Le futur archevêque de Nanning était le troisième enfant d’une famille de treize, dont quatre moururent en bas âge. Parmi les neuf autres, trois se consacrèrent à Dieu.
C’est dans la paroisse de Camboulazet, au hameau des Tavernes, commune de Carcenac-Peyralès (Aveyron) qu’il naquit le 9 juin 1880 : petit pays qui devait avoir l’honneur de donner à la Société des Missions-Etrangères deux autres missionnaires, les Pères Antoine et Julien Gombert, partis ensemble pour la Corée en 1900, morts ensemble pour la foi les 12 et 13 novembre 1950.
M. et Mme Albouy étaient des cultivateurs aisés et d’excellents chrétiens. Le jeune Paulin avait été inscrit à l’Œuvre de la Sainte-Enfance : déjà très généreux, il donnait ce qu’il pouvait « pour les petits enfants infidèles ». Il en fut récompensé un jour par M. le Curé, qui lui fit don d’un petit livre parlant de missions et de missionnaires ; les sœurs du futur évêque se souviennent encore de la réflexion de l’enfant, alors âgé d’une dizaine d’années, après la lecture de ce livre : « Je voudrais bien, moi aussi, aller en Chine et être martyr, je me laisserais bien tuer pour défendre ma foi, je serais ainsi certain d’aller au ciel tout droit. »

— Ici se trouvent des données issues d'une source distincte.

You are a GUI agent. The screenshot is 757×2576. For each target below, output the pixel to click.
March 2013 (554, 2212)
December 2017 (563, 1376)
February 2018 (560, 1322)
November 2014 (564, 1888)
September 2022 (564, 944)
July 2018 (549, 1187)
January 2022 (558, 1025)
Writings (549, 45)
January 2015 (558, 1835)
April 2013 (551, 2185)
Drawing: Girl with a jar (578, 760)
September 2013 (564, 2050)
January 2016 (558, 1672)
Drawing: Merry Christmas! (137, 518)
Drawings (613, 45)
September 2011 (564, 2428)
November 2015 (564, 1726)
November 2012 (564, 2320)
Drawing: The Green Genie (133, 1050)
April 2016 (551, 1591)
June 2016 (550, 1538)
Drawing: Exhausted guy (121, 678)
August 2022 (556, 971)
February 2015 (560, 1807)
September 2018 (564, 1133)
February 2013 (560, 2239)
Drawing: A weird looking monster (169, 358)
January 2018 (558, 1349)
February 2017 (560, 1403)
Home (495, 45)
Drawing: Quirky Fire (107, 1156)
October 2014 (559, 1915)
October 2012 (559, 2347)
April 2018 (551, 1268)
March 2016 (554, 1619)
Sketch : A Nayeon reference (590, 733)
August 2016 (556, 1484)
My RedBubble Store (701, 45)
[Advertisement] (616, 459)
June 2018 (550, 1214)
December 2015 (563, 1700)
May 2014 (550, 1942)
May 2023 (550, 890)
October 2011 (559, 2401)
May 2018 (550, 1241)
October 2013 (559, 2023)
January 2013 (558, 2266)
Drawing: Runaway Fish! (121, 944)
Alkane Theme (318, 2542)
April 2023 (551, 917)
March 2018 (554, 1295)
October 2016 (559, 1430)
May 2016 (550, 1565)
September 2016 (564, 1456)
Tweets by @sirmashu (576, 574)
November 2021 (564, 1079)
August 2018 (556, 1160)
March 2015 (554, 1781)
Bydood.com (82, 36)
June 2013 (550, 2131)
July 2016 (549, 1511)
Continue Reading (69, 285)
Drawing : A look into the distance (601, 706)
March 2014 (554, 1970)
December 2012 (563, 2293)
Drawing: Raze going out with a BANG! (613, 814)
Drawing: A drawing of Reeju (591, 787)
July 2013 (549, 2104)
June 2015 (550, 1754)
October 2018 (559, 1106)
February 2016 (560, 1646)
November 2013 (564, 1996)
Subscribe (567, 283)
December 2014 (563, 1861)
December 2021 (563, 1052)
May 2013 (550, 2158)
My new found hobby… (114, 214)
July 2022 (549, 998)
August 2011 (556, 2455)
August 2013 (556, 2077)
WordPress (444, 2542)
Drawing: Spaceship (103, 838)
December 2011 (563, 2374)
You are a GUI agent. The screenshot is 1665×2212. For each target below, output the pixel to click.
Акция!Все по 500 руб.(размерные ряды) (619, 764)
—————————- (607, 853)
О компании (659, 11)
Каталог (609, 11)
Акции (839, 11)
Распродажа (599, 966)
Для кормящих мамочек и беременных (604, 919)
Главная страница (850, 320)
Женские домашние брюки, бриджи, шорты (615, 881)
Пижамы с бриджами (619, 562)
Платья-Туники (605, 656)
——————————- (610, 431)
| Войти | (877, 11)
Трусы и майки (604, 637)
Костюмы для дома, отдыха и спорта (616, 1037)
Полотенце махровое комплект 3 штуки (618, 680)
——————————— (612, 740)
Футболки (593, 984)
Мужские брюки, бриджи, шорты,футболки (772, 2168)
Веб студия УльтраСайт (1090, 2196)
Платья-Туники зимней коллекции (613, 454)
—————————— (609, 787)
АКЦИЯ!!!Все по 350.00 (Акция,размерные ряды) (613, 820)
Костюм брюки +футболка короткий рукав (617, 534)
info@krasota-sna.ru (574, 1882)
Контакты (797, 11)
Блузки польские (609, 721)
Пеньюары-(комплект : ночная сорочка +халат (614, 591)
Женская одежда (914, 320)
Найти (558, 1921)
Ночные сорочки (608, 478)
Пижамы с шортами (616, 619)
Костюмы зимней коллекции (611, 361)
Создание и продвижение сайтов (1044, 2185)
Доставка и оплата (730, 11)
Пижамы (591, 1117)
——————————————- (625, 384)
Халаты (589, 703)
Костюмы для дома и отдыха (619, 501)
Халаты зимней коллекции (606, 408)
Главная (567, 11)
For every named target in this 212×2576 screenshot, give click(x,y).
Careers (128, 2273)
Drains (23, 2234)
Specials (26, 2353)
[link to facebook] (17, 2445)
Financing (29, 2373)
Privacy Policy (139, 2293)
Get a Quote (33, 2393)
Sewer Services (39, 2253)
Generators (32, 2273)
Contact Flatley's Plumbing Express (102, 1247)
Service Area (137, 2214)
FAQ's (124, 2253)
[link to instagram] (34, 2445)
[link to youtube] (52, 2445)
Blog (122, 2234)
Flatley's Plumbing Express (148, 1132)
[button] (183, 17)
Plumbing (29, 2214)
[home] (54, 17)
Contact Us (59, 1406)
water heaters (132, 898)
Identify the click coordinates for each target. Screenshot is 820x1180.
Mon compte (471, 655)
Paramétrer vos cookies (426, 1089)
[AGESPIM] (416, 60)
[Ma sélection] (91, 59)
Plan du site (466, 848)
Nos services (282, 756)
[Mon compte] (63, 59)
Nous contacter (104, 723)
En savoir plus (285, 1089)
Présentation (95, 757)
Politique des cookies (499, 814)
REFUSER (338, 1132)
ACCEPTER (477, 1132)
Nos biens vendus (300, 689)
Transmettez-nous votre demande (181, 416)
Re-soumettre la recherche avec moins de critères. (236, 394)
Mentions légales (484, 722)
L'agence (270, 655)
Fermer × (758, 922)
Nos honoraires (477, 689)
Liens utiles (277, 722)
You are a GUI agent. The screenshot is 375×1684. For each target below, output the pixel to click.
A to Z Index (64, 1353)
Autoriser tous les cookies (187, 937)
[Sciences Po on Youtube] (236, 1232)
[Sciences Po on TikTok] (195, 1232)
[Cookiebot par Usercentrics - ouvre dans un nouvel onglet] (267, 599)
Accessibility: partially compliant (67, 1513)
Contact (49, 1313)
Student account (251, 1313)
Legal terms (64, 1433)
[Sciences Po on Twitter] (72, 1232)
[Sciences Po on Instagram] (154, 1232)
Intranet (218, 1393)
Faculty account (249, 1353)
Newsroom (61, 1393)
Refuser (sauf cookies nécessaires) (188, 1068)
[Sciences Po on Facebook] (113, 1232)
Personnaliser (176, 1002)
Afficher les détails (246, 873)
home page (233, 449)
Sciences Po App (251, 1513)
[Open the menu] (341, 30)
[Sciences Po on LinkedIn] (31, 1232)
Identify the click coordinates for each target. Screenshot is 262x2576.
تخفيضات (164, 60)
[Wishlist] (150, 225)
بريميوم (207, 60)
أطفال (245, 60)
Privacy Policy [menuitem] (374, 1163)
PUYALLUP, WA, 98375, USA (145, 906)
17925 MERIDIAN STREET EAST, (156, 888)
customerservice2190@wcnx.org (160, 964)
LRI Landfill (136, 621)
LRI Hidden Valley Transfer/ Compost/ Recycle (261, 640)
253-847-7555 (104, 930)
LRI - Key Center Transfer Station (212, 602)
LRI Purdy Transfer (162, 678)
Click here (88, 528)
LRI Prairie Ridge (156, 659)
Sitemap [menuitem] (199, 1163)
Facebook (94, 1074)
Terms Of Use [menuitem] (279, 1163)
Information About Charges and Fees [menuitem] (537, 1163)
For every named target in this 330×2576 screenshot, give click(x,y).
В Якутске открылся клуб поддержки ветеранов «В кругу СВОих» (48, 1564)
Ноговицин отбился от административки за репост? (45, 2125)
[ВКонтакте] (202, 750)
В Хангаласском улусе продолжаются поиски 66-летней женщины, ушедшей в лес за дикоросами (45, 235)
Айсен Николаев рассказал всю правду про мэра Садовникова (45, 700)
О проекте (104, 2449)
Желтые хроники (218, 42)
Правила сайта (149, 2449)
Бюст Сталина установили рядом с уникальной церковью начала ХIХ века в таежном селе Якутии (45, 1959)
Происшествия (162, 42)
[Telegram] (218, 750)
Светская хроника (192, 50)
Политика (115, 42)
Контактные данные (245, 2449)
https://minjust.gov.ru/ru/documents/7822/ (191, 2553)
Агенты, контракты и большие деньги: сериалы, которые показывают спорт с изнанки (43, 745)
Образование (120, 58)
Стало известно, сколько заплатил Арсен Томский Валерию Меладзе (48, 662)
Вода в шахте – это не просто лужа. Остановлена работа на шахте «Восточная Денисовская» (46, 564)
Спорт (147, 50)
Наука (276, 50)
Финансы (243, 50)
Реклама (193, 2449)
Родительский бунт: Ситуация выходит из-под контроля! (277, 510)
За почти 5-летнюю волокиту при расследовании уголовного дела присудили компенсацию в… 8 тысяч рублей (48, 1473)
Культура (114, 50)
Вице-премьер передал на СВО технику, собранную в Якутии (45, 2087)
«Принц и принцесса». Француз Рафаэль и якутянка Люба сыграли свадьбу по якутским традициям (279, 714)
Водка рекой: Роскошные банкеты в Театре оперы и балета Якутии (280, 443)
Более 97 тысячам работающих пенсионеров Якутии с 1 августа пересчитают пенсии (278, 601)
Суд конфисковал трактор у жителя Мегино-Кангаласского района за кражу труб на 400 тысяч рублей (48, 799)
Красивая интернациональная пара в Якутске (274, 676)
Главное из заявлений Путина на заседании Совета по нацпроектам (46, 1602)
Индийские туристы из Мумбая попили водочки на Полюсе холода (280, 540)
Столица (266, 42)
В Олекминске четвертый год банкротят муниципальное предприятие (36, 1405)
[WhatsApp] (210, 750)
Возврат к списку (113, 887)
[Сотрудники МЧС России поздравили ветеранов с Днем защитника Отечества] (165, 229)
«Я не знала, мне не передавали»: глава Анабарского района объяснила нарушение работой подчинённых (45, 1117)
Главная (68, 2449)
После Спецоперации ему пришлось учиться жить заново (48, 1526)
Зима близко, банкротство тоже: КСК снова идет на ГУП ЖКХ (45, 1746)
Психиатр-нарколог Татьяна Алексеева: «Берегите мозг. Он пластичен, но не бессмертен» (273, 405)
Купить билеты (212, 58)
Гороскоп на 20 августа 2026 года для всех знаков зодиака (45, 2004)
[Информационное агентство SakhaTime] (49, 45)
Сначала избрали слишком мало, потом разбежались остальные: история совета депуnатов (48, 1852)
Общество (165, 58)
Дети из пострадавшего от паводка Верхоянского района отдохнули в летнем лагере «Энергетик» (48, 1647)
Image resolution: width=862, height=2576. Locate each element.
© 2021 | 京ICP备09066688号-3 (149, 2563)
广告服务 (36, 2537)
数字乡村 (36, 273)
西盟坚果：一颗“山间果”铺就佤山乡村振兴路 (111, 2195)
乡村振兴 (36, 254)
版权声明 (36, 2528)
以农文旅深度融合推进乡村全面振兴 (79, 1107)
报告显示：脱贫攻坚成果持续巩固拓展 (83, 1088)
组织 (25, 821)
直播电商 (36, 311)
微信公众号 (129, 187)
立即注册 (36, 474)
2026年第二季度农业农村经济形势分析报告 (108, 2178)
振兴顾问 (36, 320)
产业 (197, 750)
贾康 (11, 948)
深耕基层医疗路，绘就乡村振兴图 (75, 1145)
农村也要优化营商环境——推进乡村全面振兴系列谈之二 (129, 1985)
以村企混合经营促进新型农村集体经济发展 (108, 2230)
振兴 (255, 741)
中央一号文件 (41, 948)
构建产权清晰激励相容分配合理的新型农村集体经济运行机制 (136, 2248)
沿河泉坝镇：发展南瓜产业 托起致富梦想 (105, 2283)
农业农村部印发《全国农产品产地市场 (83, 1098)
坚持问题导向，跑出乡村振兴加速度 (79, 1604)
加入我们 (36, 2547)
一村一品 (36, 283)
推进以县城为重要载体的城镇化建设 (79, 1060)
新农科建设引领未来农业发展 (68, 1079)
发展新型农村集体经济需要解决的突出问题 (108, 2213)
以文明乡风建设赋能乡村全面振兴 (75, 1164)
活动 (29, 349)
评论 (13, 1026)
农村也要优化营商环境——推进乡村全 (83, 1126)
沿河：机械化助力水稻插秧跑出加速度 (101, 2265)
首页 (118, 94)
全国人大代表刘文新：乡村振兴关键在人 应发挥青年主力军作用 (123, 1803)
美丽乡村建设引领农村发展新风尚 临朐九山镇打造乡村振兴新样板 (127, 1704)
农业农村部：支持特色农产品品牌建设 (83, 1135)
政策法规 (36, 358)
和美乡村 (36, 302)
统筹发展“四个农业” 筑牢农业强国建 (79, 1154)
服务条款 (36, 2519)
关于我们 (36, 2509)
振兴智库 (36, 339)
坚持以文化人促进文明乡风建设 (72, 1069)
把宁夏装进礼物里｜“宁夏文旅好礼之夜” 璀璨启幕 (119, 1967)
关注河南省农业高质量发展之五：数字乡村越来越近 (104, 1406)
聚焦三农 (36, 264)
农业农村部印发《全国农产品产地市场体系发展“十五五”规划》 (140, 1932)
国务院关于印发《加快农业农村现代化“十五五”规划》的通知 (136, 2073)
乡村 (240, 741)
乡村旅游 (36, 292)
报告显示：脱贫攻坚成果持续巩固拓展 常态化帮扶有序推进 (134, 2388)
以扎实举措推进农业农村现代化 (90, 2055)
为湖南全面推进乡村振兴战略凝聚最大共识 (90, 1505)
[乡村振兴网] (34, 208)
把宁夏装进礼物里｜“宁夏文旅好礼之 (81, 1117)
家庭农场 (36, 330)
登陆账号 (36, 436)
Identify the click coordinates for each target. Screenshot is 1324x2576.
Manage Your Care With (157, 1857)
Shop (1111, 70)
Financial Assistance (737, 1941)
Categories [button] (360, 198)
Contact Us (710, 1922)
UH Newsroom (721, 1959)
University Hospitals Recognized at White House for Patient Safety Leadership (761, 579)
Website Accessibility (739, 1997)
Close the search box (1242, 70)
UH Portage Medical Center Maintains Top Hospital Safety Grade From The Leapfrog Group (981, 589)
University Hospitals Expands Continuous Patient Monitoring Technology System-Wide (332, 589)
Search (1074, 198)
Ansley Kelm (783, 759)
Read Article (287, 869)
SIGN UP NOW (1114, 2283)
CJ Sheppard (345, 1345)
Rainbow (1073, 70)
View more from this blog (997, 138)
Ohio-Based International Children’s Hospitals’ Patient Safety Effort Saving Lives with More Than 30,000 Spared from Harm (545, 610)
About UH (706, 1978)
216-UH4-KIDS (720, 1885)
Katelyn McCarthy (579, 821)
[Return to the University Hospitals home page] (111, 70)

L’instituteur du village, M. Paillasse, lui enseigna les premières notions de la grammaire et du calcul ; les études n’étaient pas très poussées alors, et l’élève passait pour être d’une intelligence moyenne. Dieu devait se servir d’un petit ami, actuellement curé de Lavergne de la Salvetat, M. l’Abbé Imbert, pour le mettre sur le chemin du sacerdoce. Un jour de l’hiver 1893, celui-ci se rendait au presbytère pour prendre une leçon de latin chez l’abbé Latieulé, vicaire, quand il rencontra le petit Paulin sortant de l’école communale : « Ne serais-tu pas content, toi aussi, lui dit-il, de venir étudier le latin avec moi ? – Mais oui, si papa le permet. » Le vicaire, informé de la nouvelle, en parle à M. Albouy et le lendemain, ils étaient deux à se rendre au presbytère où, d’abord sous la direction de l’abbé Latieulé, puis sous celle de l’abbé Cassagne, ils suivirent des cours préparatoires au petit séminaire. Les vacances de 1894 furent aussi consacrées à des répétitions sous la direction d’un élève de rhétorique, l’abbé Barran, et ils entrèrent dès l’automne en quatrième au séminaire Saint-Pierre de Rodez.
Aspirant missionnaire.
Le départ des deux frères Gombert pour le Séminaire de la rue du Bac eut-il une heureuse influence sur la vocation de Paulin ? C’est possible. Mais nous savons aussi qu’une lecture spirituelle donnée à cette époque par un missionnaire de passage à Rodez y contribua également. Quoi qu’il en soit, dès l’été 1898, Paulin Albouy demandait à M. le Supérieur du Séminaire de lui faciliter son admission prochaine en philosophie aux Missions-Etrangères de Paris. En septembre, il part donc pour la rue du Bac. Et son père, répondant alors à un voisin qui trouvait bien inutiles les dépenses engagées pour l’éducation de son fils, lui disait : « Si c’était à refaire, je le ferais encore, je voudrais qu’il y en eût beaucoup à suivre son exemple. Ce grand chrétien devait mourir six ans plus tard, quelques mois après le départ de son fils aîné pour la Chine, mais Mme Albouy aura l’honneur de voir celui-ci devenir évêque, elle ne fut rappelée à Dieu qu’en 1940.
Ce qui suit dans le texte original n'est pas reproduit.